(Beginning of Data listing)
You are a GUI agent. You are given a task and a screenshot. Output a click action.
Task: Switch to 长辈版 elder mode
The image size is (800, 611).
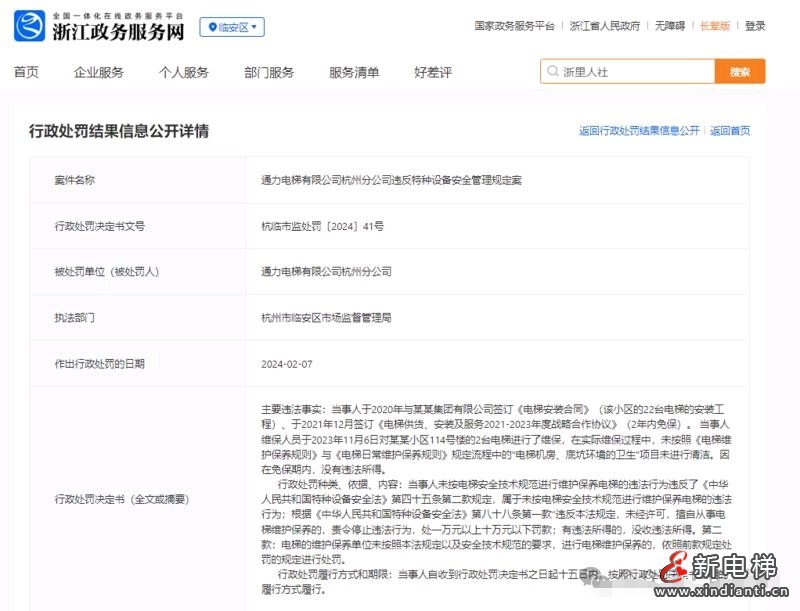click(x=715, y=26)
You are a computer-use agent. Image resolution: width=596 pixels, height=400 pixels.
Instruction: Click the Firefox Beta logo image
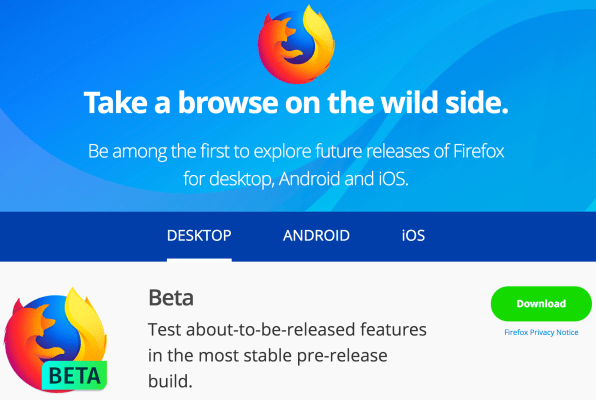55,340
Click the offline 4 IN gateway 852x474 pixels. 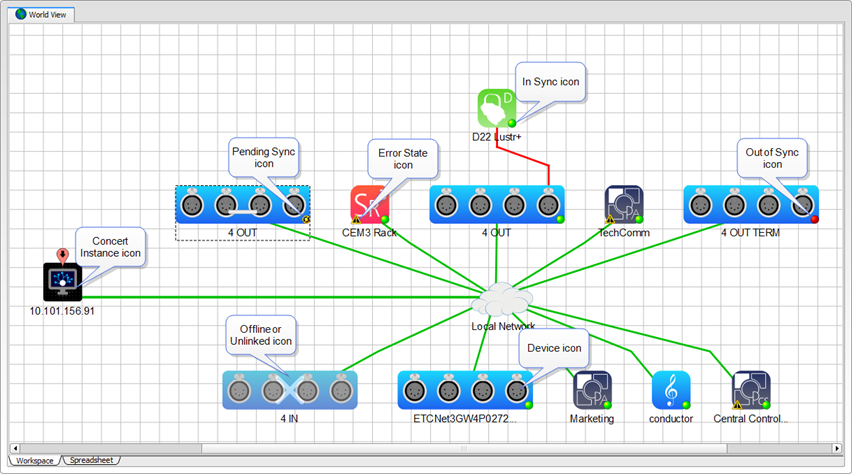pos(289,390)
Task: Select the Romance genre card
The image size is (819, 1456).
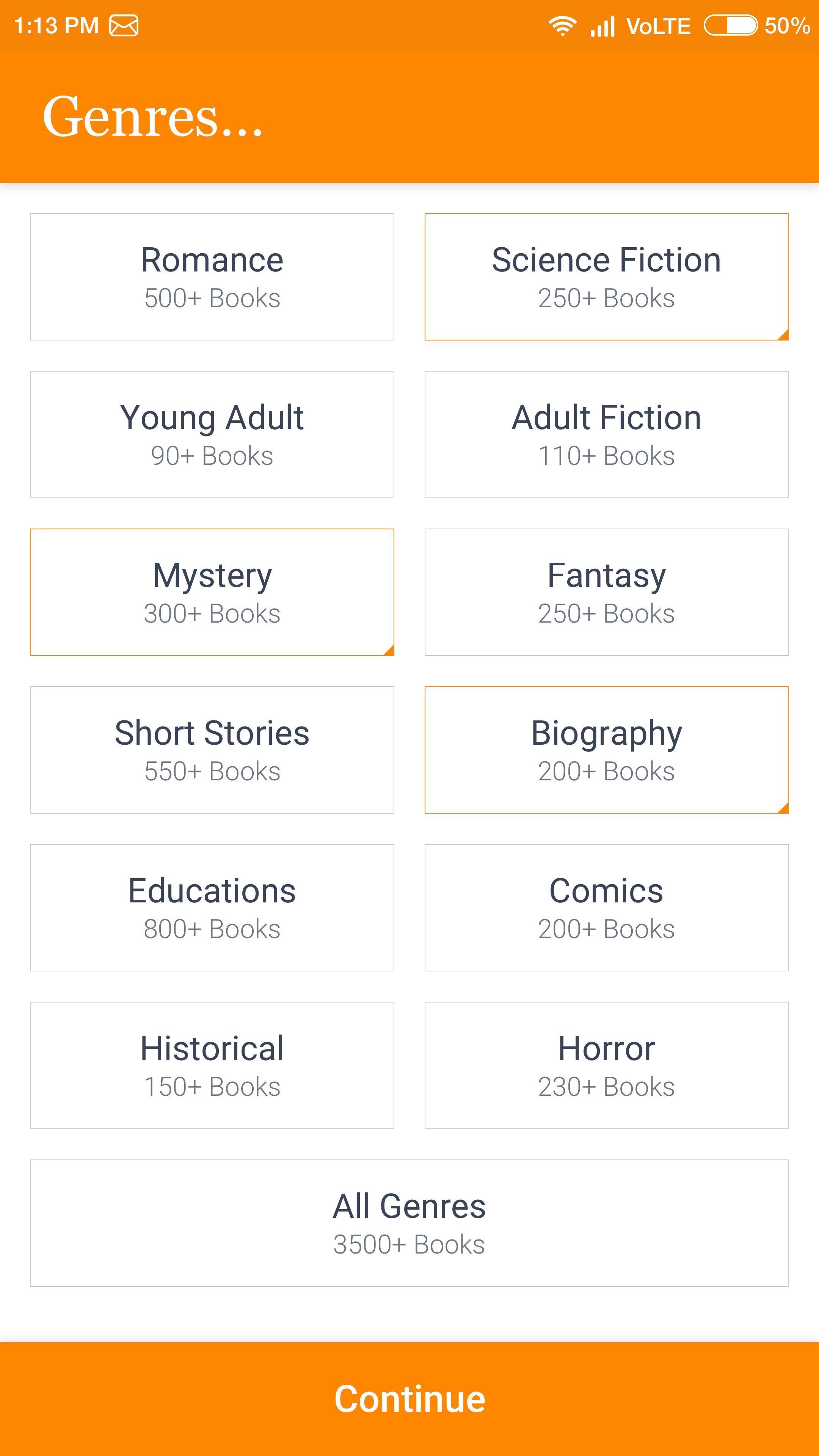Action: tap(212, 276)
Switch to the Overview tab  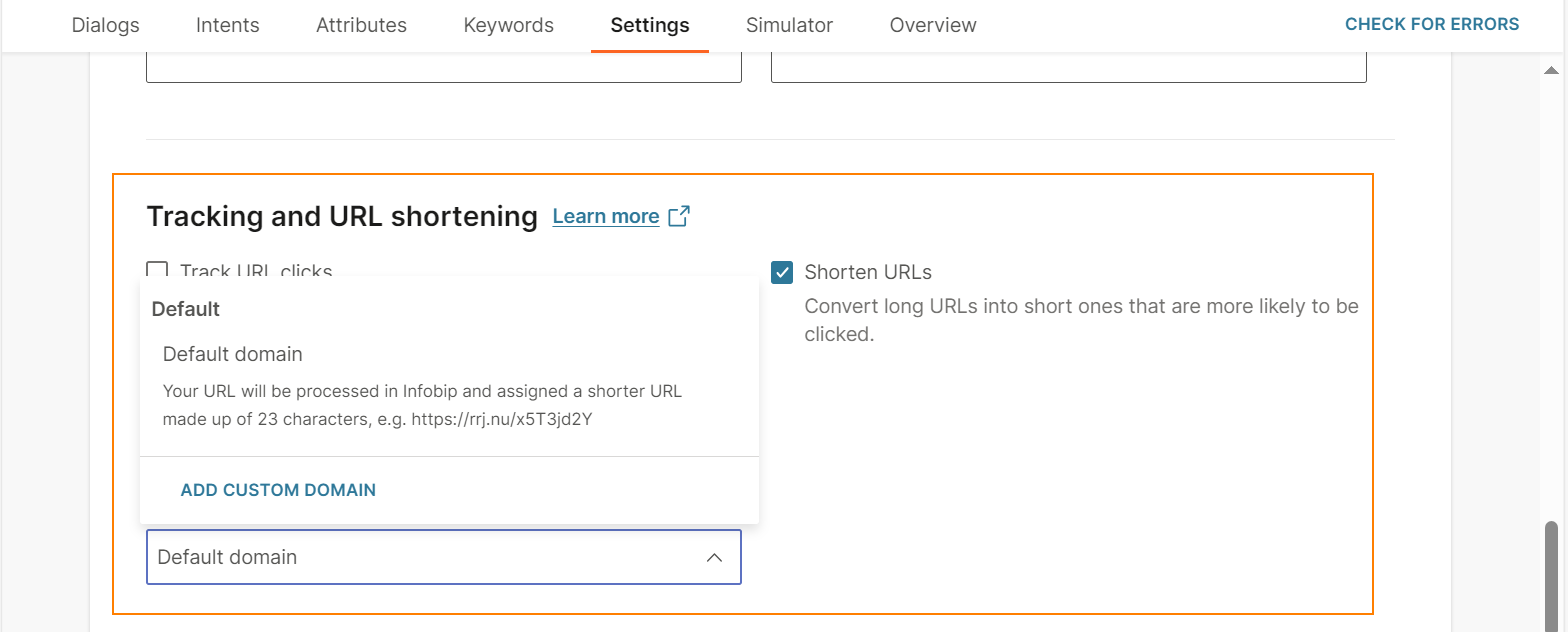[932, 25]

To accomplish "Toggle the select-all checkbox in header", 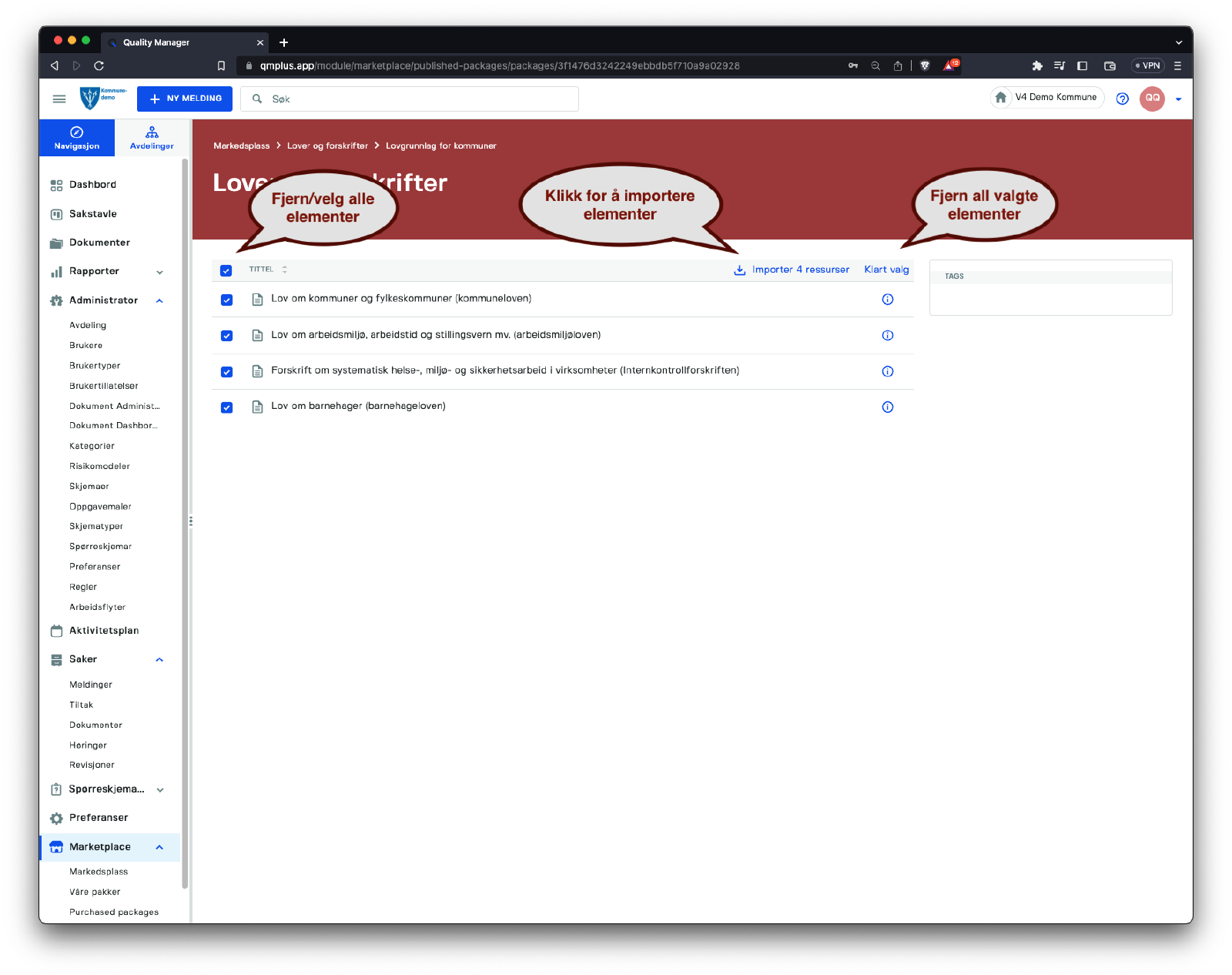I will click(226, 270).
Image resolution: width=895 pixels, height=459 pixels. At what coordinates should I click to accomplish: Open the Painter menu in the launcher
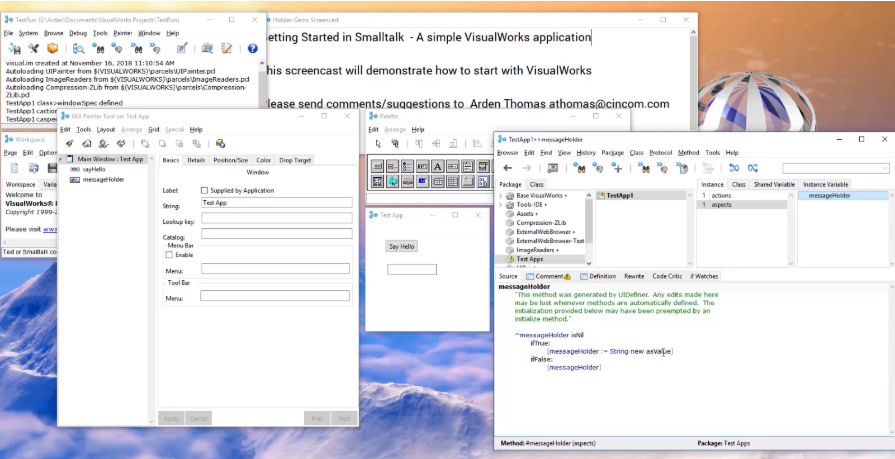click(x=123, y=33)
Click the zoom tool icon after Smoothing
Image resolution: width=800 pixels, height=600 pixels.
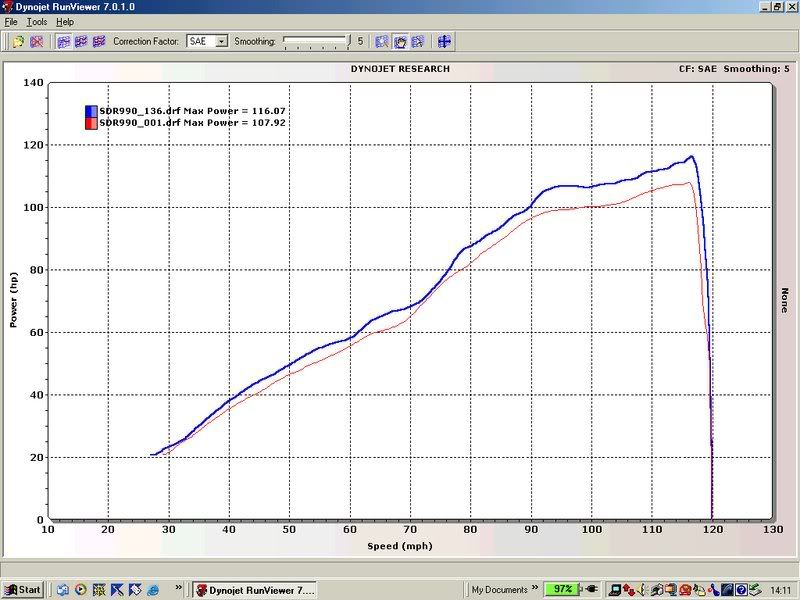(382, 42)
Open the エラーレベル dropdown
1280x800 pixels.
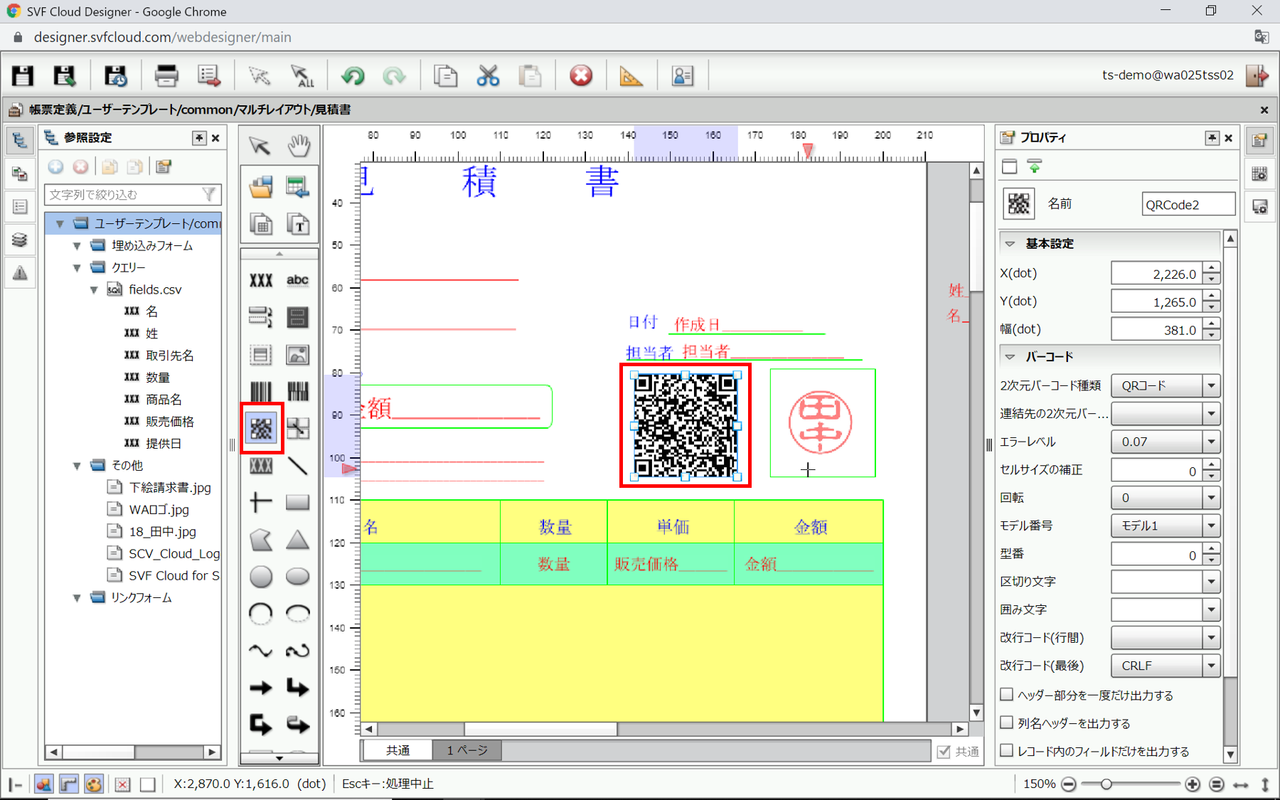click(1211, 442)
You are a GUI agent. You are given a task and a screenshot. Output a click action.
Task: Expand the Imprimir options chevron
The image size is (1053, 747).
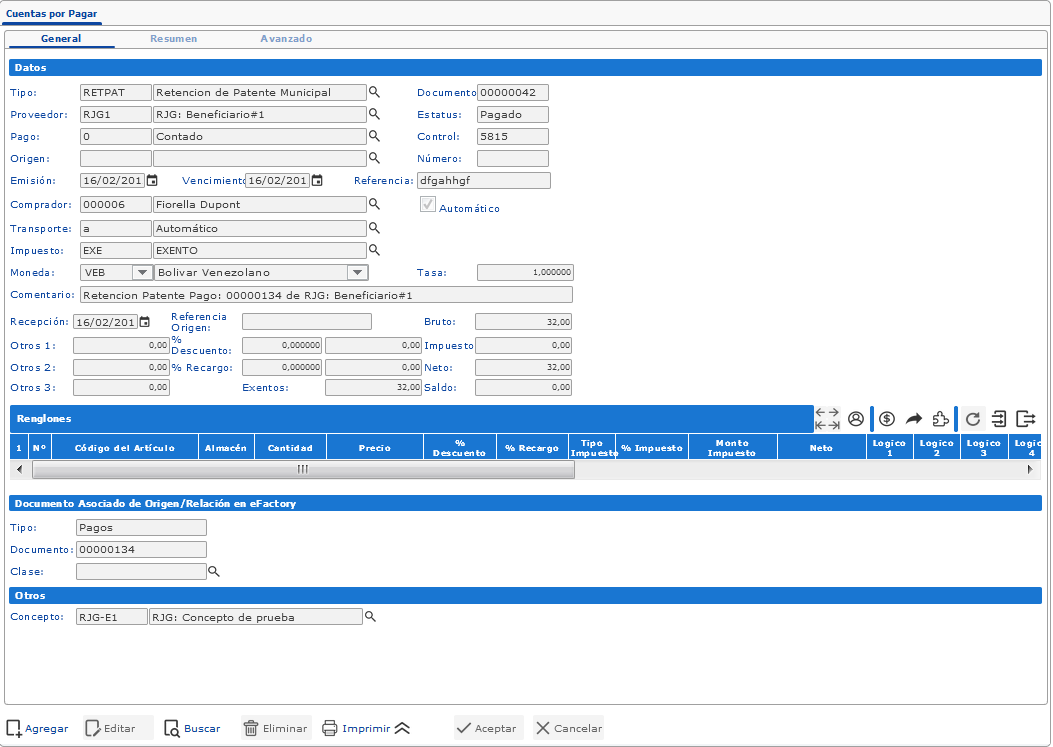[402, 728]
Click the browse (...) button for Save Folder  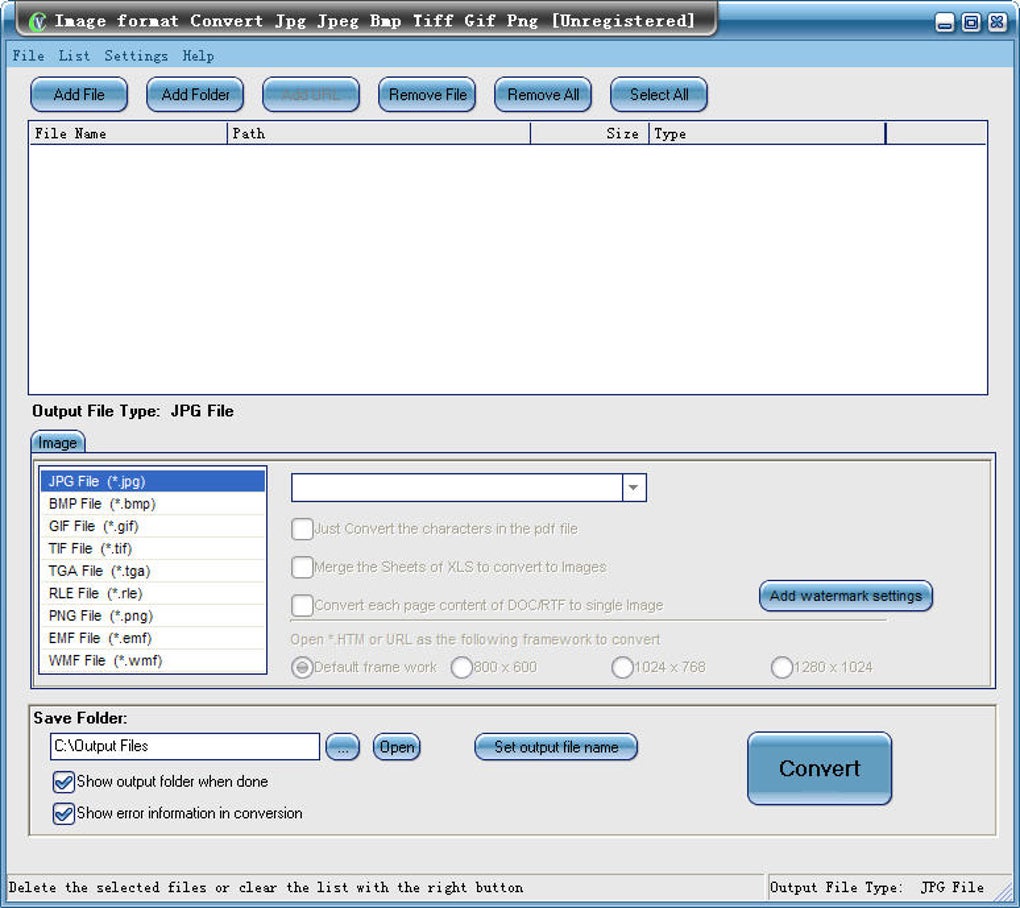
(End of Data listing)
§ **What to work on**
Every line from the top of the records above to the line with "You are a computer-use", inclusive, should be duplicated exactly, minus the pictures.

§ **Result of this task**
You are a GUI agent. You are given a task and a screenshot. Output a click action.
Task: Switch to 长辈版 elder mode
The image size is (800, 611).
click(x=715, y=26)
You are a computer-use agent. Image resolution: width=596 pixels, height=400 pixels.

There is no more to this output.